Near the end of 1913, Fr. Raphael visited his homeland of Jamaica, staying for several months. While there, he met a group of Syrians, who were complaining of a lack of Orthodox churches on the island. Fr. Raphael did his best to contact the Syrian-American diocese of the Russian church, writing to St. Raphael of Brooklyn. As most descendants of the Syrians in Jamaica are now communicants in the Episcopal Church, the Russian Orthodox Church may have established a mission here; this presumably came to no avail. In December, a Russian warship came to port, and he co-celebrated the Divine Liturgy with the sailors, their chaplain, and his new-found Syrians.

Morgan chiefly conducted a lecture circuit that he ran throughout Jamaica. Given the lack of Orthodox churches, Fr. Raphael gave his talks at churches of other denominations. He discussed his travels, the Holy Land, and Holy Orthodoxy. At some point, he returned to Chapelton, where he told attendees regarding his name change, “I will always be Robert to you”.

According to the Daily Gleaner edition of November 2, 1914, Fr. Raphael had just set sail for America to start mission work under his Faith.

According to a 1915 short biography, Morgan had resided all over the world, including: “in Palestine, Syria, Joppa, Greece, Cyprus, Mytilene, Chios, Sicily, Crete, Egypt, Russia, Ottoman Turkey, Austria, Germany, England, France, Scandinavia, Belgium, Holland, Italy, Switzerland, Bermuda, and the United States.”

In 1916 Fr.
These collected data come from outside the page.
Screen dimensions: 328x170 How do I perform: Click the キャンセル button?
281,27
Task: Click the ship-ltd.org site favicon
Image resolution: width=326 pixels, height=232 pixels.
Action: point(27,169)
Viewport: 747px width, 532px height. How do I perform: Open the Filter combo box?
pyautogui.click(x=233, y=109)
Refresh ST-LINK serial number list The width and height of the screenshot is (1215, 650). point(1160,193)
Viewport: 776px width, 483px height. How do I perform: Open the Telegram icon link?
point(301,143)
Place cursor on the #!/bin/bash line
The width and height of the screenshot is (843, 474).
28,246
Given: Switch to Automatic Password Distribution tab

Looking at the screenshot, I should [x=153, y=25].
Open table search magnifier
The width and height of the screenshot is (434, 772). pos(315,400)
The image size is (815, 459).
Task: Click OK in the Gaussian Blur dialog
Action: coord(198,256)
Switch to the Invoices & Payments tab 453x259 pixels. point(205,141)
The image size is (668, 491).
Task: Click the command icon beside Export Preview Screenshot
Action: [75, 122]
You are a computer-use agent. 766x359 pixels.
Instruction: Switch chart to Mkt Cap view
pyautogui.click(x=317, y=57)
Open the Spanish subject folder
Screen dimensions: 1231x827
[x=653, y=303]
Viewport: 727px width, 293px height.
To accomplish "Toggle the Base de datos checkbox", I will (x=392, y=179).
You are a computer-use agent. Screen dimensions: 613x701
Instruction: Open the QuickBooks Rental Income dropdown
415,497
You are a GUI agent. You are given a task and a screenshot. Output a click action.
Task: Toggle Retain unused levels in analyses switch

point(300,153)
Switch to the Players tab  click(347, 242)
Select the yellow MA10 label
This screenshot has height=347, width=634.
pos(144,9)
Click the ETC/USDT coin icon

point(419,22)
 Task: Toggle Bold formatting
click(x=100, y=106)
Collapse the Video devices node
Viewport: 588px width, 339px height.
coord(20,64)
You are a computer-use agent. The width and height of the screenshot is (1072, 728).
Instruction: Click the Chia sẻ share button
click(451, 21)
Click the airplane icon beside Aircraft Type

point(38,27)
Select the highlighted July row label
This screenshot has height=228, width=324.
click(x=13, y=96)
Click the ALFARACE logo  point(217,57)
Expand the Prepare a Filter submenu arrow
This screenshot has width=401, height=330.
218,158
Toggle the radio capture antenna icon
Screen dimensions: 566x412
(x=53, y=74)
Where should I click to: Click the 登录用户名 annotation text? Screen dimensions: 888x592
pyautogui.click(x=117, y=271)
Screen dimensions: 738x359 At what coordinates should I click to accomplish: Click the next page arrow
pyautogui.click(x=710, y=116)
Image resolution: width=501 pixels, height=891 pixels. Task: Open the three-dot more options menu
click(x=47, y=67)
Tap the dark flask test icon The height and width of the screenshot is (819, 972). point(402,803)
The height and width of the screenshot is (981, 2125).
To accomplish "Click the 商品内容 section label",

Raphael was still in Philadelphia, having made the Philadelphia Greek parish his base of operations. The last documentation of Fr. Raphael comes from a letter to the Daily Gleaner on October 4, 1916. Representing a group of about a dozen Jamaican-Americans, he wrote to protest the lectures of Black Nationalist Marcus Garvey. They felt Garvey’s views damaged the reputation of their homeland and its people. They objected to Garvey saying he preferred the prejudice of American whites to that of English whites. Garvey said that the letter was a conspiratorial fabrication meant to undermine the success and favor he had gained while in Jamaica and in the United States.[citation needed] Little is known of Fr. Raphael’s later life. The Greek Orthodox Archdiocese of America has records neither of Fr. Raphael Morgan nor of Fr. Demetrios Petrides. Records in the archives for this Philadelphia community did not begin until 1918.

Certificate of Death

As noted, Morgan’s daughter said on her passport that her father had died between 1916 and 1924. In the 1970s Greek-American historian Paul G. Manolis interviewed surviving members of the Greek Community of the Annunciation in Philadelphia, who recalled the black priest who had been part of their community. Grammatik Kritikos Sherwin said that Fr. Raphael’s daughter left to attend Oxford University. Kyriacos Biniaris said that Morgan spoke broken Greek and served with Fr. Petrides, reciting the liturgy mostly in English. George Liacouras recalled that after serving in Philadelphia for some years, Fr. Raphael left for Jerusalem, never to return.

Fr. Raphael Morgan died on July 29, 1922, aged 56, in Philadelphia and is buried in the Historic Eden Cemetery, 1434 Springfield Road, Collingdale, Pennsylvania, 1902. He was given a pauper’s funeral, buried in obscurity, and laid to rest by Pro-Royalist Fr. Thomas Daniels.